** Opening DATA SHOWN block **
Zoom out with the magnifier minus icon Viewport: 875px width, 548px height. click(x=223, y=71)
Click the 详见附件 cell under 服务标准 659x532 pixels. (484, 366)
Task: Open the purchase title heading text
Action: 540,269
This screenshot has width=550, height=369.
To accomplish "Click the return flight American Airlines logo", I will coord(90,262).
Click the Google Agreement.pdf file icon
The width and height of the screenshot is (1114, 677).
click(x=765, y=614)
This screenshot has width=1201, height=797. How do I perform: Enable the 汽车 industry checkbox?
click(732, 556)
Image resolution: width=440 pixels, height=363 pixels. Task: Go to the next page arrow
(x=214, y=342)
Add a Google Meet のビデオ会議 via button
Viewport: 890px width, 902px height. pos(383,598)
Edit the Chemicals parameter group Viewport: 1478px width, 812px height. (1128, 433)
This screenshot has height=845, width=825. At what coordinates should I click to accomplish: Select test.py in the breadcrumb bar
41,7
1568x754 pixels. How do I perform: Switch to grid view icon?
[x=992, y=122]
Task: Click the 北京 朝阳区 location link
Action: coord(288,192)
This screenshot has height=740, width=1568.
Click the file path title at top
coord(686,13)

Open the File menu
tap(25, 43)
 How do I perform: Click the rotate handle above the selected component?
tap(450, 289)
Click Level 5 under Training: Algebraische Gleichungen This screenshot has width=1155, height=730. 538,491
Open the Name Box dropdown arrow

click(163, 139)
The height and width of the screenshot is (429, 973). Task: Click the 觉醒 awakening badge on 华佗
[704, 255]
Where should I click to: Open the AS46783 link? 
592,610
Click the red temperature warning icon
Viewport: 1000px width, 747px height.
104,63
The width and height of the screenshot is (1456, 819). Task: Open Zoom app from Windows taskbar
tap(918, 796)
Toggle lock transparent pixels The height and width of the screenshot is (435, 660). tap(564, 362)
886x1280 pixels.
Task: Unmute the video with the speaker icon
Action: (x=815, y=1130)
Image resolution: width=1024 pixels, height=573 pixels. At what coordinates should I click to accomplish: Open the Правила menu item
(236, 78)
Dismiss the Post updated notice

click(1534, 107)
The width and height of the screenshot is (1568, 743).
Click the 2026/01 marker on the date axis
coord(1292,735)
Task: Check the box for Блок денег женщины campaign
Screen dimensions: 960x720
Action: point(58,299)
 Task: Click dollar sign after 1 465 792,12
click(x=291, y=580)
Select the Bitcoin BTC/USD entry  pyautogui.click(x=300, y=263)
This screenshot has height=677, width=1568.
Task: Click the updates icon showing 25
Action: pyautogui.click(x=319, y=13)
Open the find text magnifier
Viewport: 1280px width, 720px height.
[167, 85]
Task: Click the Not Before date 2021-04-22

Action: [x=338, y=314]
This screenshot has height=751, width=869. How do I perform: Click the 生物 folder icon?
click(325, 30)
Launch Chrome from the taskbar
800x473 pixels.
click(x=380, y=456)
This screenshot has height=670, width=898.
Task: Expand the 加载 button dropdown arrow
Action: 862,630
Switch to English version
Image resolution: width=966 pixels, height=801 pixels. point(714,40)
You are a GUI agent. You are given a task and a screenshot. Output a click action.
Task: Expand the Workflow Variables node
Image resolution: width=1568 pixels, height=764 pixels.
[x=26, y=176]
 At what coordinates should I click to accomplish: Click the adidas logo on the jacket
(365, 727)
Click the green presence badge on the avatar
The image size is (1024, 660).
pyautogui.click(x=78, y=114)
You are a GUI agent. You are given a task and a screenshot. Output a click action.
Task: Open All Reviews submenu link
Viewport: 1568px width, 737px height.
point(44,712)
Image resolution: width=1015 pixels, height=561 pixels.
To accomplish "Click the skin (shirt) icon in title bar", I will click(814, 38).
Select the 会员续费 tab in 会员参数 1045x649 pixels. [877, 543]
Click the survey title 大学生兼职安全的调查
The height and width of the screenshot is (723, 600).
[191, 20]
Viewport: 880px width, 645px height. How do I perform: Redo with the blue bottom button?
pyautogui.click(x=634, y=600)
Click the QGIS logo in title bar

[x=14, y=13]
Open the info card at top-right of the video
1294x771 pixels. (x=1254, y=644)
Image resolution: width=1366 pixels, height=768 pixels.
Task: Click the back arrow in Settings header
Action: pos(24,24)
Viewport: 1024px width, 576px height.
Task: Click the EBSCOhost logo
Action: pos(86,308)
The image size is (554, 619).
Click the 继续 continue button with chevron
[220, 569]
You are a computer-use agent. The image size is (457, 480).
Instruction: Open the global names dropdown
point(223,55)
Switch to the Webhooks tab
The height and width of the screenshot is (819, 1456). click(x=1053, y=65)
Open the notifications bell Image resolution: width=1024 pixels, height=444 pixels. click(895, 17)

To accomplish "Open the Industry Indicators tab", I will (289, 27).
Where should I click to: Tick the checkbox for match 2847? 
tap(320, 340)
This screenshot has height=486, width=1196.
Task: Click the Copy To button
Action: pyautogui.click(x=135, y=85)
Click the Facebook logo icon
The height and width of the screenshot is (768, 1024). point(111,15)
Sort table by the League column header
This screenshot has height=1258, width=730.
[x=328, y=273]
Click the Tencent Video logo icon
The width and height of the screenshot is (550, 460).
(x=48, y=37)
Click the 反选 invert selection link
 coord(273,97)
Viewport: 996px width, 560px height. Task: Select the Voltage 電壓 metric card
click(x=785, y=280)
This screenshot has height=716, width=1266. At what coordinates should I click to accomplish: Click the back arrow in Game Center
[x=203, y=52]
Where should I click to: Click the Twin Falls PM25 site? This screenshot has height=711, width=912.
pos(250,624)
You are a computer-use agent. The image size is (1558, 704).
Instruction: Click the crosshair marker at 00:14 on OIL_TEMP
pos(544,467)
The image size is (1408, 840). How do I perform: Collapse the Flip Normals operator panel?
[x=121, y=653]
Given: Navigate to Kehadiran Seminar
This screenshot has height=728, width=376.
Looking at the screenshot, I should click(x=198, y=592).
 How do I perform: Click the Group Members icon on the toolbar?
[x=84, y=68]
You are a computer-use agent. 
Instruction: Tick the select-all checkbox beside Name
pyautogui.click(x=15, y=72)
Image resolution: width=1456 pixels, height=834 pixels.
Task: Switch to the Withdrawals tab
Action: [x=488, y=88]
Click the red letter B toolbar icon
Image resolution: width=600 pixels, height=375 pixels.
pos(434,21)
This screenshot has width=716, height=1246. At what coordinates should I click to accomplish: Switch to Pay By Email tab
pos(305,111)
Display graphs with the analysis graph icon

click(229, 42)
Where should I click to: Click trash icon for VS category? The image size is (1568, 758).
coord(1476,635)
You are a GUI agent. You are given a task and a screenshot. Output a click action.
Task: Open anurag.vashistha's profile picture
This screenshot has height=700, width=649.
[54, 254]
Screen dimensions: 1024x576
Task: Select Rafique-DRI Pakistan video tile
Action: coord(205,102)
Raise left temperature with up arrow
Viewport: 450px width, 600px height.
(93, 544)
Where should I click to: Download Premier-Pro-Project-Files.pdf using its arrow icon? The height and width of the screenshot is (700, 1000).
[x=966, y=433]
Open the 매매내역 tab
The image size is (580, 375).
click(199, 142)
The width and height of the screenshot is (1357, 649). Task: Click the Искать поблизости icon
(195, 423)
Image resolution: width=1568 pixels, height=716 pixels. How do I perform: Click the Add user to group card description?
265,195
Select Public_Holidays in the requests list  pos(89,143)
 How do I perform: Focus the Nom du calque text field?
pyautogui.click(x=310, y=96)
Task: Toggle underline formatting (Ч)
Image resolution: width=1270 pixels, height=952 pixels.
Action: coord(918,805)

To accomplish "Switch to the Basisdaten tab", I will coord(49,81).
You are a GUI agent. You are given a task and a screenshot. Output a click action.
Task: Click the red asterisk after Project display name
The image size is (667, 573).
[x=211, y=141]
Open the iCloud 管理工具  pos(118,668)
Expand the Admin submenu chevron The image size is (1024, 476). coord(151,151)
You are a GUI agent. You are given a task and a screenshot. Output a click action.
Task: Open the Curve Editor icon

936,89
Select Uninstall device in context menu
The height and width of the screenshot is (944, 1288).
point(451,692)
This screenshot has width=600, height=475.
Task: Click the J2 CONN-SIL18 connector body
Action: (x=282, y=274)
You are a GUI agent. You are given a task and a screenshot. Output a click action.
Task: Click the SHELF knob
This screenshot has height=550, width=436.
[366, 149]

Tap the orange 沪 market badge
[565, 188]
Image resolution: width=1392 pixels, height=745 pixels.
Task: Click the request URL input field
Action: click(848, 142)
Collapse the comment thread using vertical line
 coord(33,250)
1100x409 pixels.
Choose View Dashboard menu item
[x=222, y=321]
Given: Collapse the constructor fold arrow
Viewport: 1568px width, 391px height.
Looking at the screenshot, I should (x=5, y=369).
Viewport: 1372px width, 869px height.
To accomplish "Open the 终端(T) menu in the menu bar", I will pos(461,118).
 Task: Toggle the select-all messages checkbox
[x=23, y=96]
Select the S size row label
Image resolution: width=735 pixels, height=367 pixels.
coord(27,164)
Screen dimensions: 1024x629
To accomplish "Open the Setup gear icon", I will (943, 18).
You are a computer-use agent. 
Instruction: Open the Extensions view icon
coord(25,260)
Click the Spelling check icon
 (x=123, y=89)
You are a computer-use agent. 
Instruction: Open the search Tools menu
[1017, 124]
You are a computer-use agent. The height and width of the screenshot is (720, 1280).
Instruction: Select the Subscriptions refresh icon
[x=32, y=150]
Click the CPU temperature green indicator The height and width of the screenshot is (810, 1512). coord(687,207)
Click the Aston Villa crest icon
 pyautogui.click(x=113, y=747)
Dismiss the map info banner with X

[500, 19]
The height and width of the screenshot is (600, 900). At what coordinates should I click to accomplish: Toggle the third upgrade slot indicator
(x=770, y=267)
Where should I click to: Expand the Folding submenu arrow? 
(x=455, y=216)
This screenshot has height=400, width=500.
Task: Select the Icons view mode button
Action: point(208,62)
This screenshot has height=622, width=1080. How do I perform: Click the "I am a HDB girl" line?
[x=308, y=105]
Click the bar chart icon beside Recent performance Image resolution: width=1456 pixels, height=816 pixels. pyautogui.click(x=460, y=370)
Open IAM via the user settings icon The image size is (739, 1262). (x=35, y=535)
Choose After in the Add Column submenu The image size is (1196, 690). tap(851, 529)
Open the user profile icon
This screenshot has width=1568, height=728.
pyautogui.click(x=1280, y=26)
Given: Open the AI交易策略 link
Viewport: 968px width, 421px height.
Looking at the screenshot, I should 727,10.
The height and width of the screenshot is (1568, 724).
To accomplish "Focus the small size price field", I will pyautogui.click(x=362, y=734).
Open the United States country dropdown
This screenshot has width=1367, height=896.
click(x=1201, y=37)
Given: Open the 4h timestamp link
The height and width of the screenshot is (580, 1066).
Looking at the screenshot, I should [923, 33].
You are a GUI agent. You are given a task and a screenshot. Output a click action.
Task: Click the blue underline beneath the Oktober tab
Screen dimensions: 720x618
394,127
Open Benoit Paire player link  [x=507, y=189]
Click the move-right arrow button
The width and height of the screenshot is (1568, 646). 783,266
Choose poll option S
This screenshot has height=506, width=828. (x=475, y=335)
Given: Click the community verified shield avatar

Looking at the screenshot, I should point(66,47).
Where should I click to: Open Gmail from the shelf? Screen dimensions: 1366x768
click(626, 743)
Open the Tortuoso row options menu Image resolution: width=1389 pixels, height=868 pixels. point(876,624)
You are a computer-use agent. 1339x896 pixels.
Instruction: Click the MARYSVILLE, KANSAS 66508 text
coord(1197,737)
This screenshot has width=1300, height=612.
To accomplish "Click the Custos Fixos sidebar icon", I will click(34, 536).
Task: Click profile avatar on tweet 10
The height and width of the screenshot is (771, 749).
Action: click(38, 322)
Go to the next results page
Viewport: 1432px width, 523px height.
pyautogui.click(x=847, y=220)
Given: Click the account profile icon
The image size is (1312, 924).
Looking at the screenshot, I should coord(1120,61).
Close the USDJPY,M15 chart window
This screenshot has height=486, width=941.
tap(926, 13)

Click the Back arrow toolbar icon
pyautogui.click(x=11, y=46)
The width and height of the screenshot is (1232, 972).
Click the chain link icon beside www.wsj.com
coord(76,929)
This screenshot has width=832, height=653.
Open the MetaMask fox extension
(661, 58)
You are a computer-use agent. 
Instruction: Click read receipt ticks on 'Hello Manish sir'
** Closing DATA SHOWN block **
GOAL OF THE EXERCISE — The lines to retype run from the start of the entries through the line containing "This screenshot has width=550, height=369."; reproduce them exactly and add nothing.

OUTPUT FOR THIS EXERCISE —
Zoom out with the magnifier minus icon Viewport: 875px width, 548px height. click(x=223, y=71)
Click the 详见附件 cell under 服务标准 659x532 pixels. (484, 366)
Task: Open the purchase title heading text
Action: 540,269
This screenshot has width=550, height=369.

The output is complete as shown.